Christianity at the Crossroads: Heresy
In his book “Christianity at the Crossroads” Michael Kruger discusses the development of the church in the second century. During this time there were many alternative Christianities, or heresies that arose. This really should not surprise us. In the New Testament there are a number of warnings about false doctrine and especially in some of the last written books in the New Testament, like first, second and third John.
One scholarly debate that has arisen at least since Walter Bauer’s influential Orthodoxy and Heresy in the Earliest Christianity, how do we know which teaching was original? It is a complex argument that may boil down the aphorism “history is written by the victors”. If the New Testament survived, how do we know it didn’t survive because of the sinister motives of those who wanted to eliminate other “forms of Christianity.” On a popular level, this type of argument was the basis for the plot of Dan Brown’s Da Vinci Code. Those interested in learning more about Bauer’s thesis and why it is wrong should read The Heresy of Orthodoxy by Andreas Köstenberger and Michael Kruger.
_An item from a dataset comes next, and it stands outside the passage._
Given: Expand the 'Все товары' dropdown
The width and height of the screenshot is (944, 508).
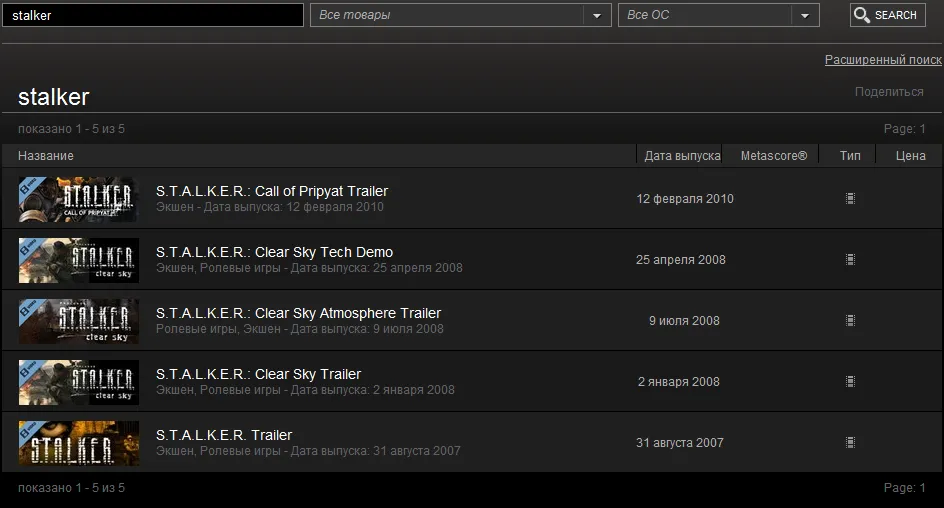Looking at the screenshot, I should pos(461,15).
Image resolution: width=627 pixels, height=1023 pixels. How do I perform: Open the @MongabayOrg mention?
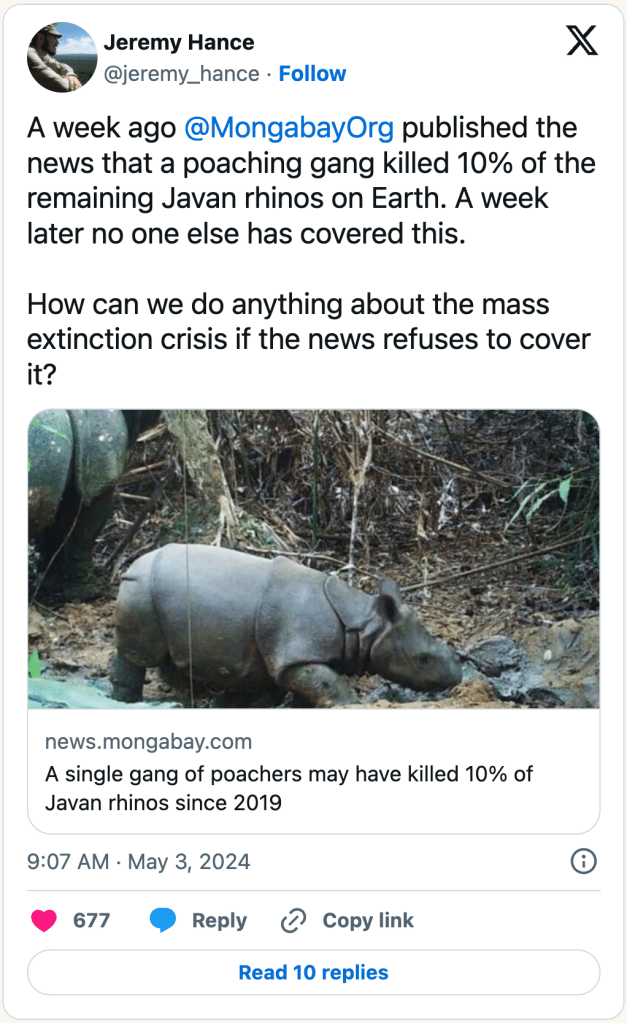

Nevertheless, it is correct to speak of the divergent views that arose in the second century as “heresies.” Several of them, especially Gnosticism and Marcionism, have features that are clearly additions to Christianity and do not spring from the milieu of early Jewish Christianity where the Old Testament was cherished and understood to be fulfilled by Jesus. So what are some of these early heresies?
(1) The Ebionites. The Ebionites appear to be an early Jewish sect that arose. According to the accounts that we have, they seemed to deny salvation by faith alone and relied on Torah observance. Kruger points out that they may have been similar to the “circumcision party” that Paul encountered in Galatian (Crossroads, 113). One other grave error we find in them is a denial that Jesus is God. From what we can tell, they had an ‘adoptionist’ Christology. They believed Jesus was only human and then exalted to be God’s son but that he was not the eternal Son of God.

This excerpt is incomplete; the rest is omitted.